● **Work instructions**:
Rewrite every row in the part that opens with the line containing "Task: Check the Sunday checkbox" and closes with the line containing "tap(417, 9)", both of those lines included, and keep the requests as they are. Shift each coordinate in the answers by adding 73 to it, and leave the pictures out.

● **Records**:
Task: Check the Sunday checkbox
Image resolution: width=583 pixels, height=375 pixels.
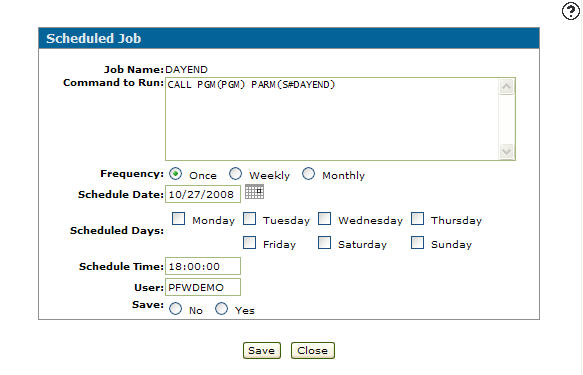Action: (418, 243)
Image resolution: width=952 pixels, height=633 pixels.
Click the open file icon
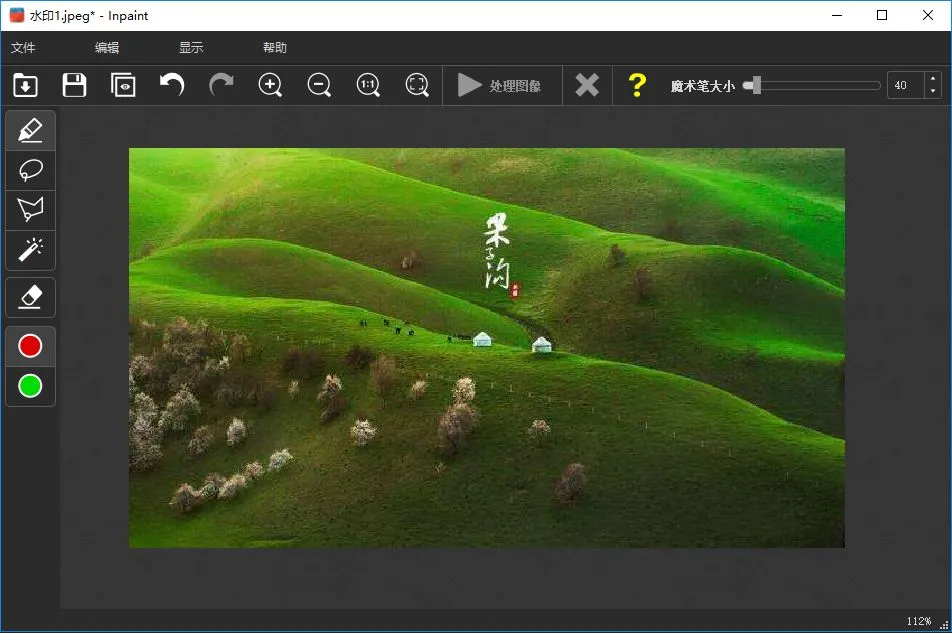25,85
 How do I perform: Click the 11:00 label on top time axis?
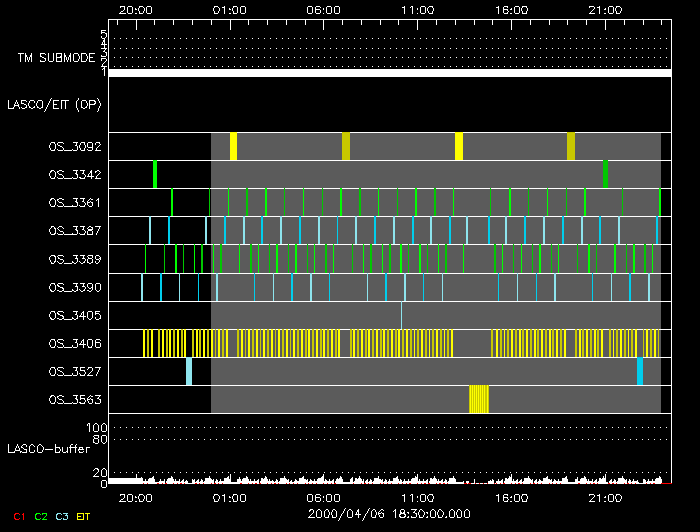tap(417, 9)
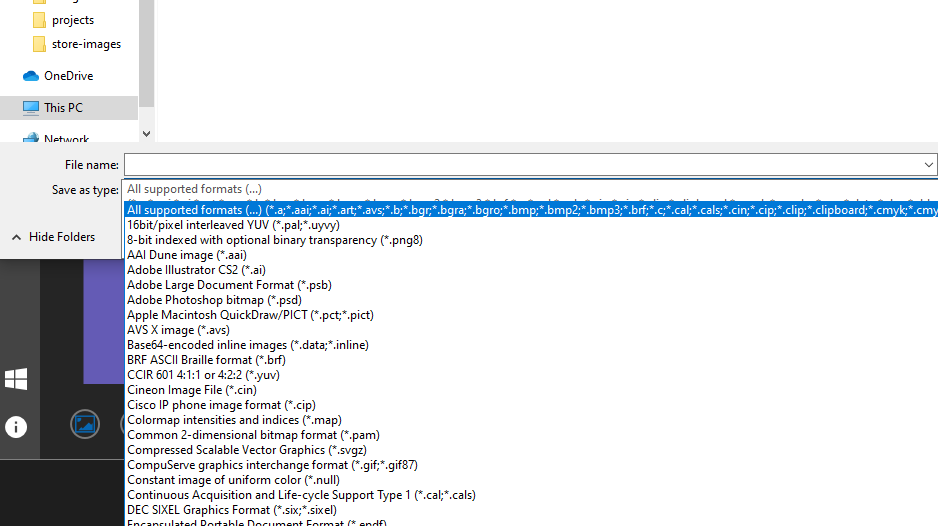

==

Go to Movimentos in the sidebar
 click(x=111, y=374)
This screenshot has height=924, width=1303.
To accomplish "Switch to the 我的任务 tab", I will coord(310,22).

==

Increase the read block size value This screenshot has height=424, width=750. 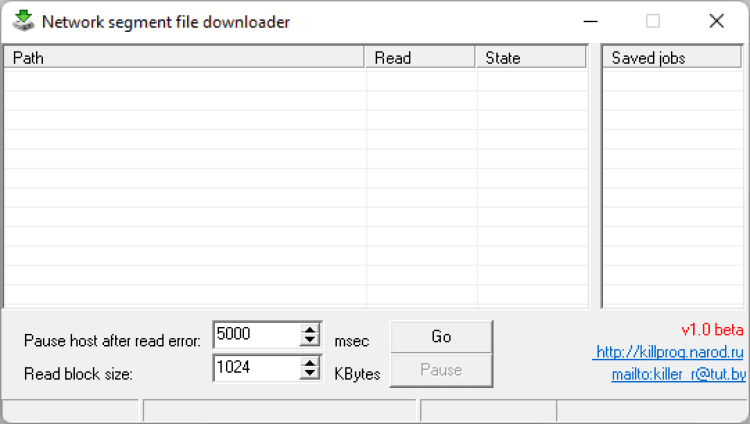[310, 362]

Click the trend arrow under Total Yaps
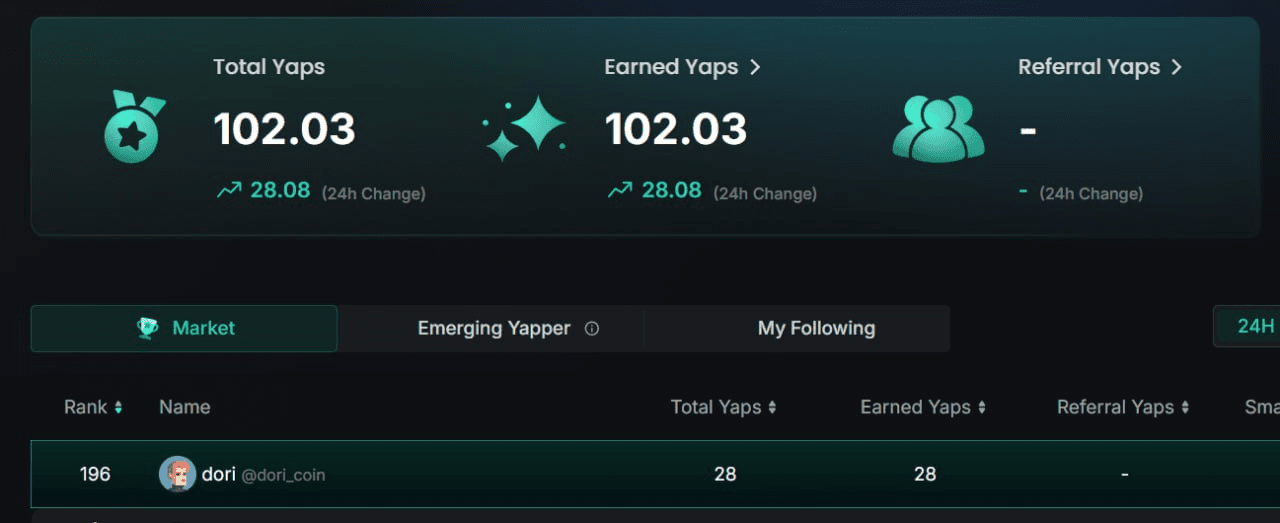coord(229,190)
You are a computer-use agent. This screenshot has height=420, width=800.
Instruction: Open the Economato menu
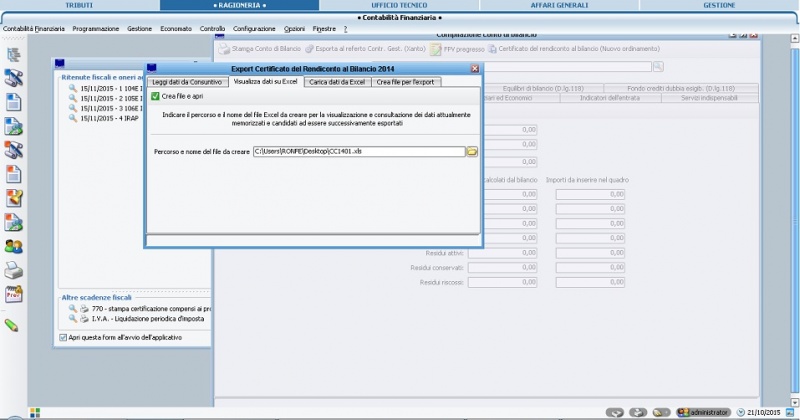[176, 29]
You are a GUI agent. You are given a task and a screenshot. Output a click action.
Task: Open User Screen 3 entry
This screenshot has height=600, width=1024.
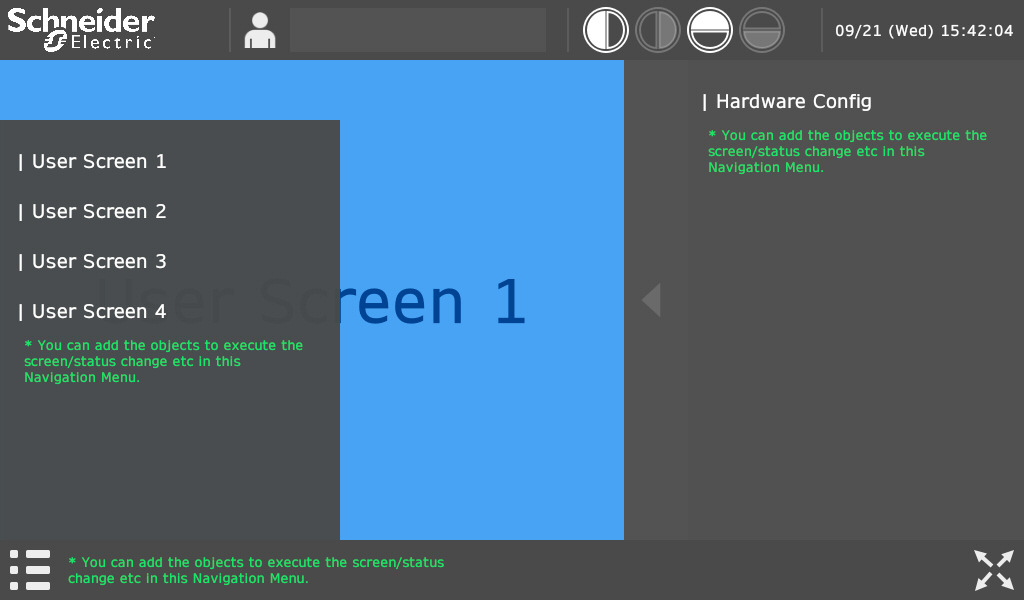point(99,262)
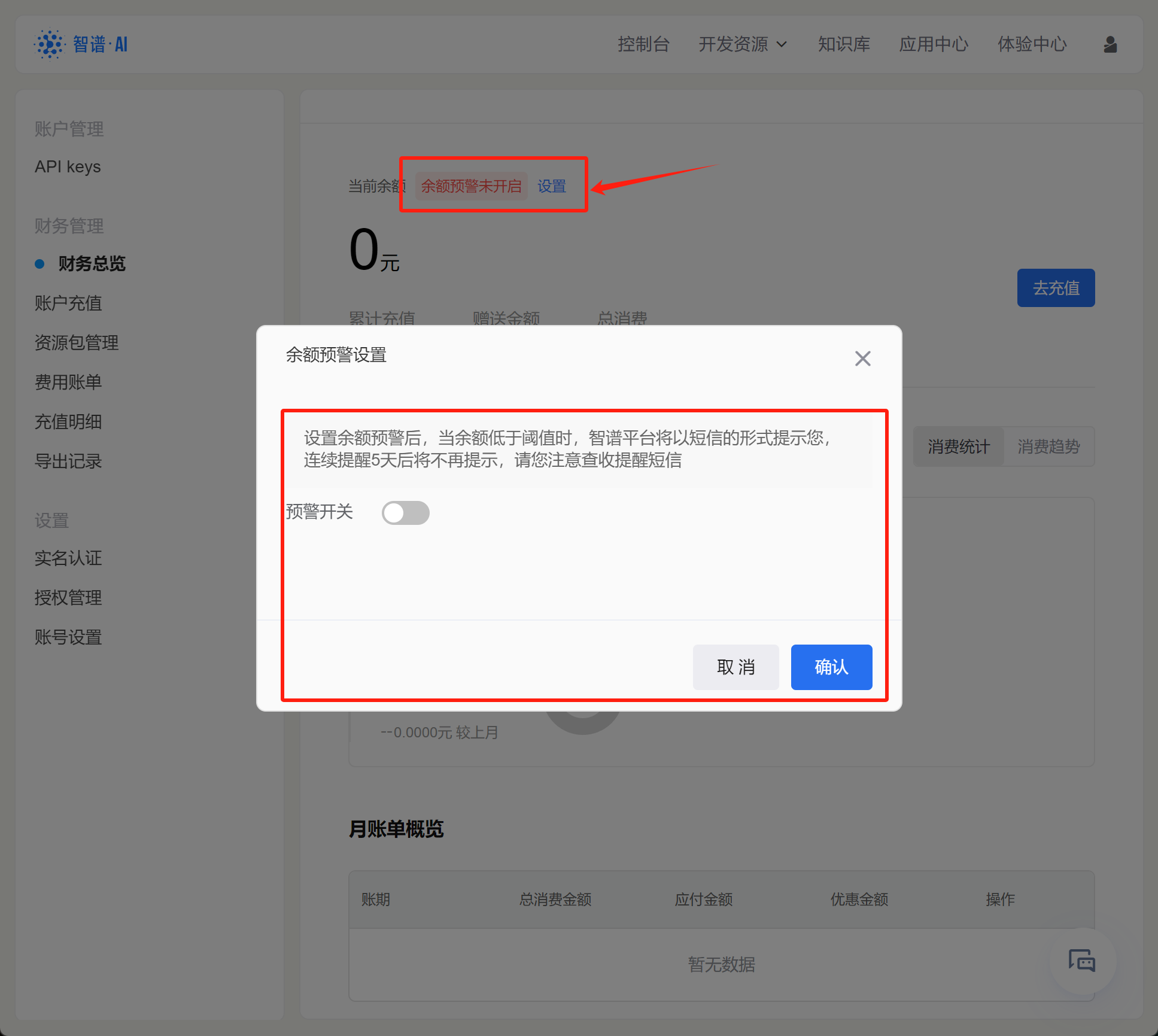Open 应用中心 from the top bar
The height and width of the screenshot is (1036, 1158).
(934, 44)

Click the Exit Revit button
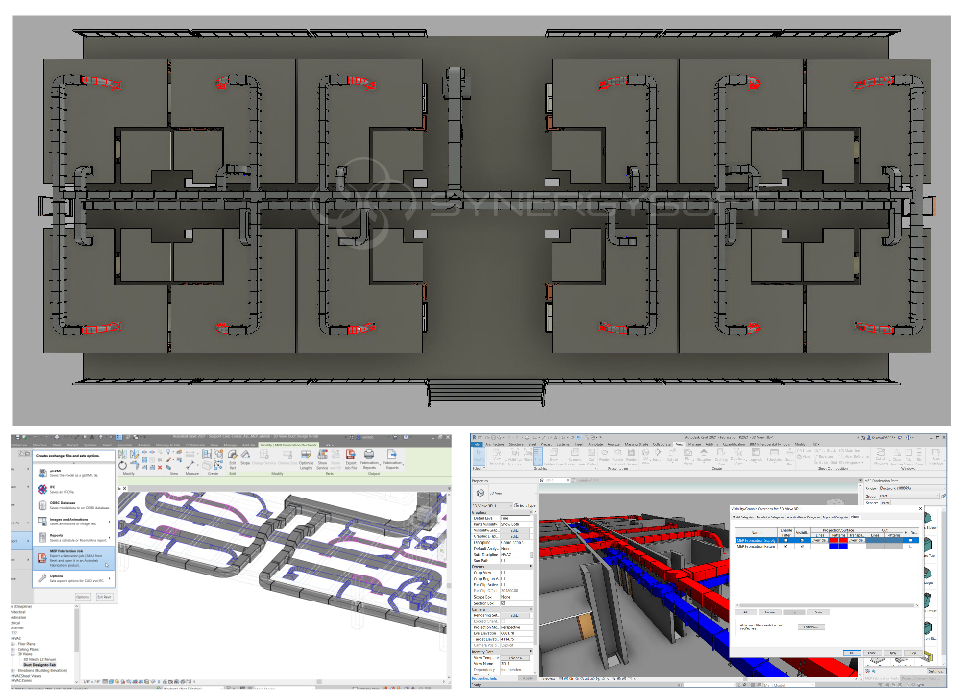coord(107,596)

● **Finished exercise**:
Task: Check the Sunday checkbox
Image resolution: width=583 pixels, height=375 pixels.
Action: (491, 316)
Image resolution: width=952 pixels, height=633 pixels.
Click the open file icon
98,158
 How do I perform: Click the 11:00 label on top time axis?
tap(490, 82)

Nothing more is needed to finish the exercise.